In Jersey City, the Board of Commissioners recently wrestled with Executive Director Maria Maio over issues like the future demolition of some of public housing complexes (to be replaced eventually with mixed-income units) and the fact that the board chairman was removed for allegedly not taking the required courses in time.
An estimated 7,000 to 8,000 people live in Jersey City public housing, and another 10,000 people get Section 8 vouchers through the agency. The agency has 250 employees, from $8,000 part-timers doing maintenance work to Maio’s $155,800 as executive director.
Right now, the JCHA, like other housing authorities across the country, is subject to a HUD policy known as “stop-loss.” That means that they will experience a decline in federal funding this year, but can have their losses stopped at 5 percent if they can show a successful conversion to “asset management.” Asset management is a recent HUD policy making the individual housing sites responsible for their own management and working with their own budgets, rather than all management decisions being made at a central office.
Tenants and others connected to the JCHA have said that HUD’s policies are basically a way for the federal government to shift its duties to others.
“The federal government has largely gotten out of the business of providing affordable housing,” said Kevin Walsh, senior counsel with Fair Share Housing, a housing advocacy group in Camden.

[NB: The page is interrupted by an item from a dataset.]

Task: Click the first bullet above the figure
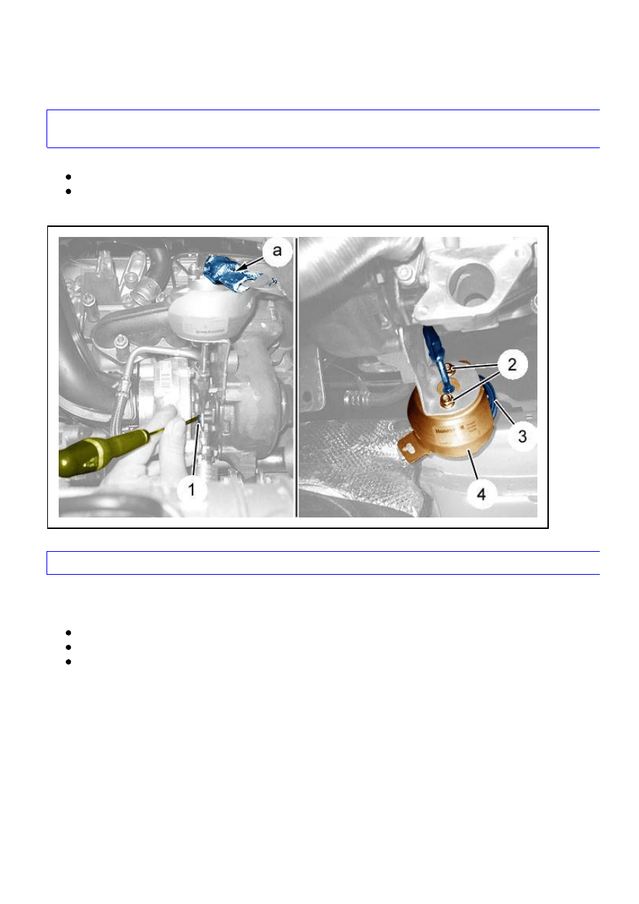[x=67, y=176]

“Public housing really is a direction-less program, from top to bottom,” said Margery Austin Turner, director of the Urban Institute Metropolitan Housing and Community Policy Center. “Right now there are no clear signals from the government. We don’t know what the government plans to do with this program long-term.”
And what of the tenants?
This leaves local appointees, mayors, and sometimes inexperienced directors to try to oversee a necessity of life – housing – without mismanaging the funds and being influenced politically.
Meanwhile, tenants are just waiting for the locks to be fixed on their doors or the drug dealers to be pushed out of the halls.
Deana Martinez, a resident of Jersey City’s Marion Gardens complex, is worried about a broken banister in her stairwell, where kids often roughhouse.
“It’s been like this for three weeks,” Martinez, who lives there with her two children. “You can see someone taped it together. But I’m afraid someone could fall and get hurt.”
She said she had called management several times to get the jagged railing fixed. She said no one could give her an estimate of when a maintenance crew might repair the damage.
“I’m going to keep calling until they fix it,” she said. “I’m not going to stand for living in a crappy building, just ’cause I live in public housing.”
Staff writer Ricardo Kaulessar contributed to this story.